Goal
Copy out each line in the records below that includes the word "width".

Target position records
========================

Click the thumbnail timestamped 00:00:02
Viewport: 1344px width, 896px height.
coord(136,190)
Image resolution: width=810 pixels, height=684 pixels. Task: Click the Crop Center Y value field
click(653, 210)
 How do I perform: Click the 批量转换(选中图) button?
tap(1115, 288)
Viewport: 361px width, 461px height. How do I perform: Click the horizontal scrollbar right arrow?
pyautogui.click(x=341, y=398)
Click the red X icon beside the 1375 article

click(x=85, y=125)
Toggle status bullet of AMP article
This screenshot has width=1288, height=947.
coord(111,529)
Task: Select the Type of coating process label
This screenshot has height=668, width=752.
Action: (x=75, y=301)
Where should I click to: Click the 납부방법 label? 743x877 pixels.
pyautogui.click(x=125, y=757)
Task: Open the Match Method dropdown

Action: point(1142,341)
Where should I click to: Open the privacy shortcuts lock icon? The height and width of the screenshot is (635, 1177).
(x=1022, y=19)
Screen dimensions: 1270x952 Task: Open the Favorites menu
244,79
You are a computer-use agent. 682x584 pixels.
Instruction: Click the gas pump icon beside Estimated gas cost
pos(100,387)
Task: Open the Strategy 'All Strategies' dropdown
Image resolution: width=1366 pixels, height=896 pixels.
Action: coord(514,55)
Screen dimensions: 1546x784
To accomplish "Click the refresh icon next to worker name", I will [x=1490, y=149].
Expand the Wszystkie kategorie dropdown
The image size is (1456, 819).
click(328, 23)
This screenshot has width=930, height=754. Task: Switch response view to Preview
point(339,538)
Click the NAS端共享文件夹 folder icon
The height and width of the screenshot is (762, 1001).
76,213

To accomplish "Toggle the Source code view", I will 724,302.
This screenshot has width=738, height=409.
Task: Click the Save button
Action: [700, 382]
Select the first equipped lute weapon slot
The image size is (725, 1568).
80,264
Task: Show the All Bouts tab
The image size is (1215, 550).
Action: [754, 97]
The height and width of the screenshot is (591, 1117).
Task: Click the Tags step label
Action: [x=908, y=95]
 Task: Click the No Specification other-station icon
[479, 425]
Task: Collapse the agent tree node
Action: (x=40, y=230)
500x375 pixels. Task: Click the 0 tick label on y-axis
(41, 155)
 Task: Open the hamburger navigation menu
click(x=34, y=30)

========================

Response below
Viewport: 1344px width, 896px height.
Image resolution: width=810 pixels, height=684 pixels. Task: Click the Crop Center Y value field
Viewport: 361px width, 461px height. How do I perform: Click the horizontal scrollbar right arrow?
This screenshot has width=1288, height=947.
This screenshot has height=668, width=752.
Where should I click to: Open the privacy shortcuts lock icon? The height and width of the screenshot is (635, 1177).
Image resolution: width=1366 pixels, height=896 pixels.
This screenshot has width=930, height=754. Task: Switch response view to Preview
The height and width of the screenshot is (762, 1001).
This screenshot has width=738, height=409.
The height and width of the screenshot is (591, 1117).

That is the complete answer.